[TASK PROMPT] In the records below, find the line holding "593x445 pixels." and the line holding "Click the black Apple logo icon". Set down both, with every line between them, exactly.
========================================
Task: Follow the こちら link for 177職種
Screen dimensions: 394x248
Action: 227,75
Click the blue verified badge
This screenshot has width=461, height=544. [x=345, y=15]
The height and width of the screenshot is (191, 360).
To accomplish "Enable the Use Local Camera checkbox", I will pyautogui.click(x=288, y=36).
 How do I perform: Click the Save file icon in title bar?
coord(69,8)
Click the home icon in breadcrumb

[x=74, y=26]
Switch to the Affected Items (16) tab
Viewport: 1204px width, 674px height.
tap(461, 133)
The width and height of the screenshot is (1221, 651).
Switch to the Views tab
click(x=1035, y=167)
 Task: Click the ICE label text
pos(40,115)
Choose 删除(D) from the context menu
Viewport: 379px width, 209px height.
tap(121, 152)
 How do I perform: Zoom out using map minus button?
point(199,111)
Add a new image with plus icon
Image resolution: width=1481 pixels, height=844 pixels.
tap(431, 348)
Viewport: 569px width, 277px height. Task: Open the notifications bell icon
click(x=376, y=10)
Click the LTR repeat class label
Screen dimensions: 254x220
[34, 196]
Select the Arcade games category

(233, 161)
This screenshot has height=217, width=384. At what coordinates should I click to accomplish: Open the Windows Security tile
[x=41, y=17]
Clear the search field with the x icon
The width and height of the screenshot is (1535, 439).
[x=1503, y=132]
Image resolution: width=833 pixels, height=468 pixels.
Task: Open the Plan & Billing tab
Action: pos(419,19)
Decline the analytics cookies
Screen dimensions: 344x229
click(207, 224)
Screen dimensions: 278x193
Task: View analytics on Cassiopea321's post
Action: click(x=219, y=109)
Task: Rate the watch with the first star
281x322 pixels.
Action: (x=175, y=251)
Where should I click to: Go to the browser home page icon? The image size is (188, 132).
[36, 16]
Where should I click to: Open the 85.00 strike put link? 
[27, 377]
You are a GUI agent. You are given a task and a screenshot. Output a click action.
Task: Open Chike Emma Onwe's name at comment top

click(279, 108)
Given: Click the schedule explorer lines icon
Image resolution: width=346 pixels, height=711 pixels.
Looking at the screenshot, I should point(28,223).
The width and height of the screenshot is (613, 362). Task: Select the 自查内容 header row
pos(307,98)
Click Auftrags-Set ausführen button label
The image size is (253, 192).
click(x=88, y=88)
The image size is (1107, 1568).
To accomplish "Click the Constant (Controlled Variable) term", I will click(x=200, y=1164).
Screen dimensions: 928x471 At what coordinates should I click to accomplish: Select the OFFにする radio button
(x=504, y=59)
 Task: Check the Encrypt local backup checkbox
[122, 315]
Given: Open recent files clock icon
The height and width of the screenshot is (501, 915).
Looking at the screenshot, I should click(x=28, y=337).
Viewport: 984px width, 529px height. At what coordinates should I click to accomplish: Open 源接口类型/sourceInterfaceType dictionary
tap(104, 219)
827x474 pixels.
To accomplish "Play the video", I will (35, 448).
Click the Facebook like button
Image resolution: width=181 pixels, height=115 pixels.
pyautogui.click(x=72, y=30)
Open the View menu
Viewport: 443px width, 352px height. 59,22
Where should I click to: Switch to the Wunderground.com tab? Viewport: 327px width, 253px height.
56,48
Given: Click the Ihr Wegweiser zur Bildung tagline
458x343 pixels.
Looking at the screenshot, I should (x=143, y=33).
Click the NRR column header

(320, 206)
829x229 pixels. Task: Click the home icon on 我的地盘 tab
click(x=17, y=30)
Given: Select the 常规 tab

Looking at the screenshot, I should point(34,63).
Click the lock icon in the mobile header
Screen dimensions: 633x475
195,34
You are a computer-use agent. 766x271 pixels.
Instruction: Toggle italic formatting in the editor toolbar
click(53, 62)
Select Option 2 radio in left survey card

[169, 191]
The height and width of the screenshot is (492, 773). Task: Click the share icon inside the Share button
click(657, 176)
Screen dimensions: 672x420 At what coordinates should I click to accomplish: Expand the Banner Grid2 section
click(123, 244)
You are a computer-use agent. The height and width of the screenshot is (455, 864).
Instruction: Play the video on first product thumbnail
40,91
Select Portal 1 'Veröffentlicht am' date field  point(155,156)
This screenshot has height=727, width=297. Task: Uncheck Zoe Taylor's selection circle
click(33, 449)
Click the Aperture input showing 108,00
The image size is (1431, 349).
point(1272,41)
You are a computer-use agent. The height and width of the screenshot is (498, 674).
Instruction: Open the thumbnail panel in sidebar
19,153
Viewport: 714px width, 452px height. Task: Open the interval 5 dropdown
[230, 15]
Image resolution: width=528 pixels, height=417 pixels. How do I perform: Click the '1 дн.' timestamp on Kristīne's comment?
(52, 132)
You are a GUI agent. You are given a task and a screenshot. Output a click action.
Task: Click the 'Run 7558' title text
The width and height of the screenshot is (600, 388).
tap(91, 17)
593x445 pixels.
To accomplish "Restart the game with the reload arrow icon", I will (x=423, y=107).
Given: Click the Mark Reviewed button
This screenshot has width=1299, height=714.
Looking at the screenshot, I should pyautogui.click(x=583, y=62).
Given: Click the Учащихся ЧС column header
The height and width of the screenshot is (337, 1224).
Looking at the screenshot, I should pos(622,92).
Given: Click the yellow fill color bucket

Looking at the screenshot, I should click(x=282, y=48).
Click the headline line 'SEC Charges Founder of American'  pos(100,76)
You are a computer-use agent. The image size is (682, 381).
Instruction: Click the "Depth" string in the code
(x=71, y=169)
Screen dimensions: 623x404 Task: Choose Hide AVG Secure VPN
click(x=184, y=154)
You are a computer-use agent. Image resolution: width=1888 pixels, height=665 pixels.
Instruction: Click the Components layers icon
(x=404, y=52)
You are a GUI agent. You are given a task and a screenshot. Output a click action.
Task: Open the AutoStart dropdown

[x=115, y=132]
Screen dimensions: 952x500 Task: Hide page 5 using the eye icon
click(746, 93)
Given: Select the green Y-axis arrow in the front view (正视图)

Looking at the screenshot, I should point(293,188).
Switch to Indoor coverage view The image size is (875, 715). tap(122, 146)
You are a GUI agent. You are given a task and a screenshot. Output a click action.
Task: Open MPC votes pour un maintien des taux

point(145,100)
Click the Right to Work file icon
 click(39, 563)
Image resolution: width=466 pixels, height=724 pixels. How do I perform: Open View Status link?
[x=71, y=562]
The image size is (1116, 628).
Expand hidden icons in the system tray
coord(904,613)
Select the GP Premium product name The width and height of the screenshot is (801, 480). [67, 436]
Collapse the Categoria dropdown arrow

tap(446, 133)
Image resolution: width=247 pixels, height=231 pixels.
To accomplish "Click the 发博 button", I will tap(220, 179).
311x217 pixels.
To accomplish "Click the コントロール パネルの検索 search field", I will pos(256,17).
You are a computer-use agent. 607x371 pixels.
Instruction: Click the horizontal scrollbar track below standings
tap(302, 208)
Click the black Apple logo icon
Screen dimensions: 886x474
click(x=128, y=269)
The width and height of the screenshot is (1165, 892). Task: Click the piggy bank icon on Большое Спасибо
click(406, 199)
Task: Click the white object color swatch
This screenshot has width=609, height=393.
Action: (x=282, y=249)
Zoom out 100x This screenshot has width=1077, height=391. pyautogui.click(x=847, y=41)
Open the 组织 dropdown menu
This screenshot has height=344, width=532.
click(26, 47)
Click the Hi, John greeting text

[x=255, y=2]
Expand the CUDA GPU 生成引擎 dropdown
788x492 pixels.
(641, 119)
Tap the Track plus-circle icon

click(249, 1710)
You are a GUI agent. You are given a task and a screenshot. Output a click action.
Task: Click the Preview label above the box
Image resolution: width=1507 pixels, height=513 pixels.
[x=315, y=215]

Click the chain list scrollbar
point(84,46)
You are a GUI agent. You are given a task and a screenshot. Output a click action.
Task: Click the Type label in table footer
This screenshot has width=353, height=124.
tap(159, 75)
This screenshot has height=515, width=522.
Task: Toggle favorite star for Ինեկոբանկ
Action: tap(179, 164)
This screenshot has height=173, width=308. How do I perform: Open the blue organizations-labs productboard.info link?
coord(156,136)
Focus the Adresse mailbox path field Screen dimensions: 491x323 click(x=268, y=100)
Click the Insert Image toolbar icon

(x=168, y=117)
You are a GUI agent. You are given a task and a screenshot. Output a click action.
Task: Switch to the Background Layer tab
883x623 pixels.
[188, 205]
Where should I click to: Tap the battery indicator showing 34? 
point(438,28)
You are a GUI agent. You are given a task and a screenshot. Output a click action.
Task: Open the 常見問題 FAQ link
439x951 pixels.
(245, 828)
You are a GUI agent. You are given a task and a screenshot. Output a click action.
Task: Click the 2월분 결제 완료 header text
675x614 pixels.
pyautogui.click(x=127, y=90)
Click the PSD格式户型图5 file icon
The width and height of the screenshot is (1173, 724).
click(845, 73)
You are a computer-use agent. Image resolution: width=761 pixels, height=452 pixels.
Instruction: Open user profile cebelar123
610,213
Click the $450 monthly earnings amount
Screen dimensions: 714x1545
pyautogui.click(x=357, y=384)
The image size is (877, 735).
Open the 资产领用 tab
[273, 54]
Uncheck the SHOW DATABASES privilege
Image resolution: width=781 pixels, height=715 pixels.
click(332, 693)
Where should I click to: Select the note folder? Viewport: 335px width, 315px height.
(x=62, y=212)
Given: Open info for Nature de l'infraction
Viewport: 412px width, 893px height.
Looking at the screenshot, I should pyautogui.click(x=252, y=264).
========================================
[RESPONSE AREA]
593x445 pixels.
To accomplish "Restart the game with the reload arrow icon", I will (x=423, y=107).
Given: Click the Mark Reviewed button
This screenshot has width=1299, height=714.
Looking at the screenshot, I should pyautogui.click(x=583, y=62).
Given: Click the Учащихся ЧС column header
The height and width of the screenshot is (337, 1224).
Looking at the screenshot, I should pos(622,92).
Given: Click the yellow fill color bucket

Looking at the screenshot, I should click(x=282, y=48).
Click the headline line 'SEC Charges Founder of American'  pos(100,76)
You are a computer-use agent. The image size is (682, 381).
Instruction: Click the "Depth" string in the code
(x=71, y=169)
Screen dimensions: 623x404 Task: Choose Hide AVG Secure VPN
click(x=184, y=154)
You are a computer-use agent. Image resolution: width=1888 pixels, height=665 pixels.
Instruction: Click the Components layers icon
(x=404, y=52)
You are a GUI agent. You are given a task and a screenshot. Output a click action.
Task: Open the AutoStart dropdown

[x=115, y=132]
Screen dimensions: 952x500 Task: Hide page 5 using the eye icon
click(746, 93)
Given: Select the green Y-axis arrow in the front view (正视图)

Looking at the screenshot, I should point(293,188).
Switch to Indoor coverage view The image size is (875, 715). tap(122, 146)
You are a GUI agent. You are given a task and a screenshot. Output a click action.
Task: Open MPC votes pour un maintien des taux

point(145,100)
Click the Right to Work file icon
 click(39, 563)
Image resolution: width=466 pixels, height=724 pixels. How do I perform: Open View Status link?
[x=71, y=562]
The image size is (1116, 628).
Expand hidden icons in the system tray
coord(904,613)
Select the GP Premium product name The width and height of the screenshot is (801, 480). [67, 436]
Collapse the Categoria dropdown arrow

tap(446, 133)
Image resolution: width=247 pixels, height=231 pixels.
To accomplish "Click the 发博 button", I will tap(220, 179).
311x217 pixels.
To accomplish "Click the コントロール パネルの検索 search field", I will pos(256,17).
You are a computer-use agent. 607x371 pixels.
Instruction: Click the horizontal scrollbar track below standings
tap(302, 208)
Click the black Apple logo icon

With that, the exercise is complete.